Question

A) If the baseball was 1 m above the ground when it was struck and caught, what was the greatest height it reached above the ground?

b) What were the horizontal and vertical components of its velocity when it was struck?
c) What was its speed when it was caught?
d) At what angle with the horizontal did it leave the bat?

Answer 1

a) The greatest height the baseball reaches above the ground can be calculated using the formula for vertical motion. b) The horizontal component of the velocity remains constant throughout the motion and is equal to the initial horizontal velocity. c) The speed of the ball when it is caught is equal to the initial speed. d) The angle with the horizontal at which the ball leaves the bat can be calculated using the tangent of the vertical and horizontal components of the velocity.

Step-by-step explanation:

a) The greatest height the baseball reached above the ground can be calculated using the formula for vertical motion. Since the initial vertical velocity is 0 m/s (the ball was struck vertically upwards), the maximum height can be determined using the formula h = (v^2)/(2g), where h is the height, v is the initial velocity, and g is the acceleration due to gravity.
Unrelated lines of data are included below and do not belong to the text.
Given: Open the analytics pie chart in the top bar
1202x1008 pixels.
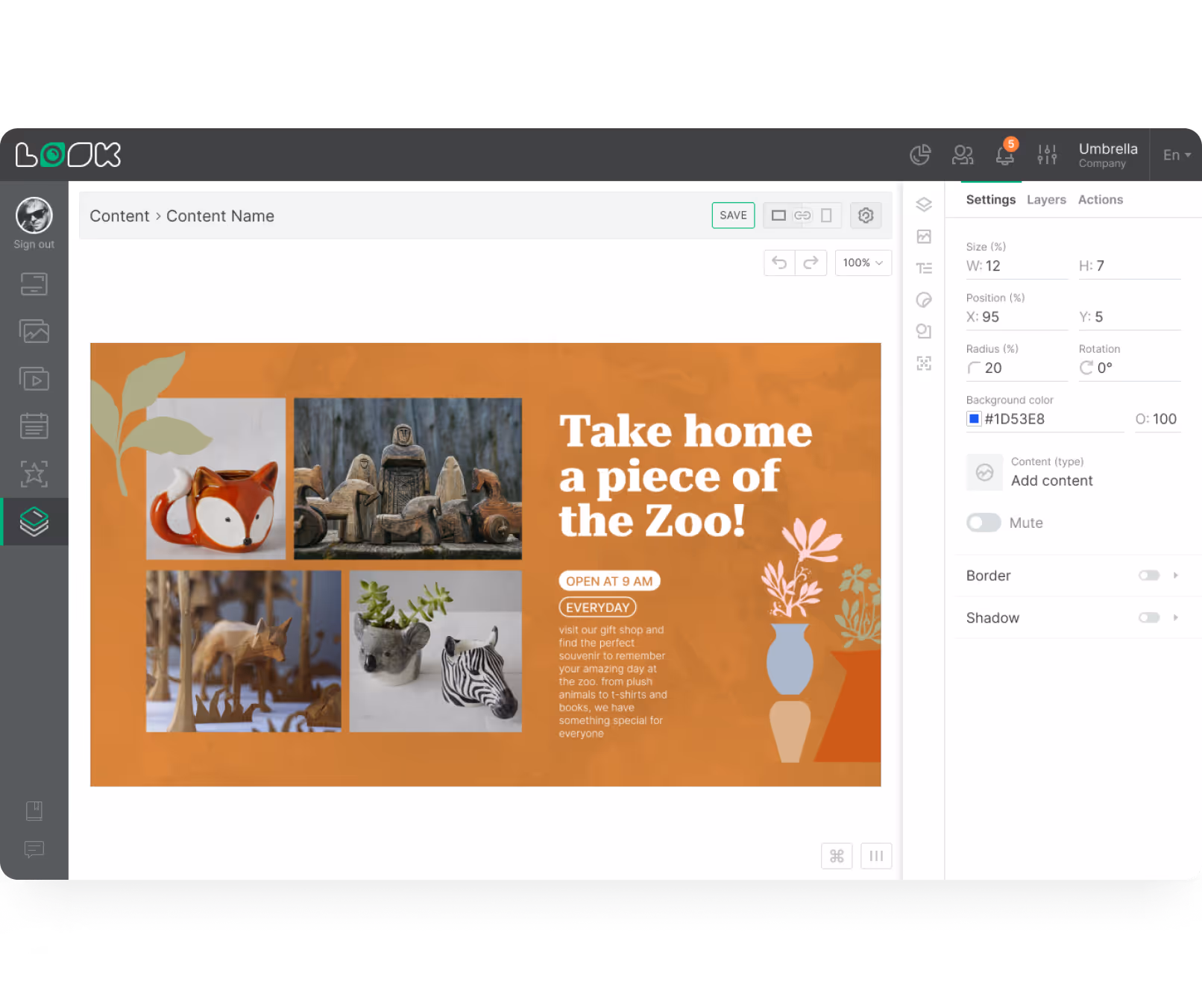Looking at the screenshot, I should (x=920, y=154).
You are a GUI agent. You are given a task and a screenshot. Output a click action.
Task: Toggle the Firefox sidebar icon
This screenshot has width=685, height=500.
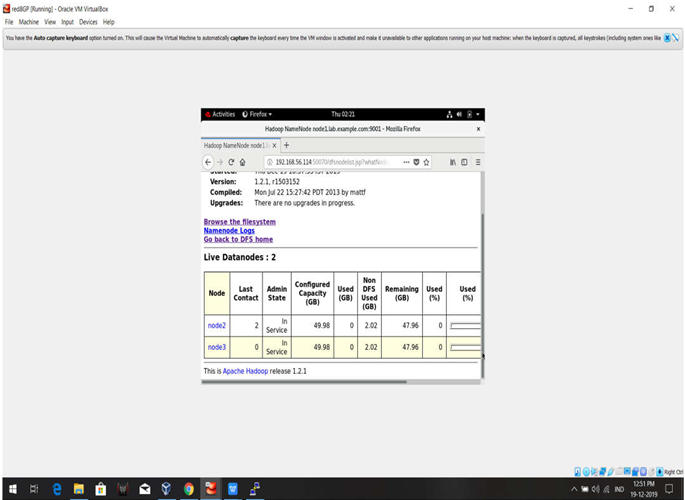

b) The horizontal component of the velocity remains constant throughout the motion and is equal to the initial horizontal velocity. The vertical component of the velocity at the instant it was struck can be calculated using the formula v = u + gt, where v is the final velocity, u is the initial velocity, g is the acceleration due to gravity, and t is the time. Since the initial vertical velocity is 0 m/s and the time it took to catch the ball is 5.0 s, the vertical component of the velocity when it was struck is -5.0 * 9.8 = -49 m/s (negative sign indicates downward direction).

c) The speed of the ball when it was caught can be calculated using the formula v^2 = u^2 + 2as, where v is the final velocity, u is the initial velocity, a is the acceleration, and s is the displacement. Since the vertical displacement is 0 m and the acceleration due to gravity is -9.8 m/s^2 (negative sign indicates downward direction), the speed when the ball was caught is equal to the initial speed.

d) The angle with the horizontal at which the ball leaves the bat can be calculated using the formula tan(theta) = (v_y)/(v_x), where theta is the angle, v_y is the vertical component of the velocity, and v_x is the horizontal component of the velocity. The vertical component of the velocity when it was struck is -49 m/s and the horizontal component of the velocity remains constant throughout the motion, so the angle can be calculated as tan(theta) = (-49)/(v_x).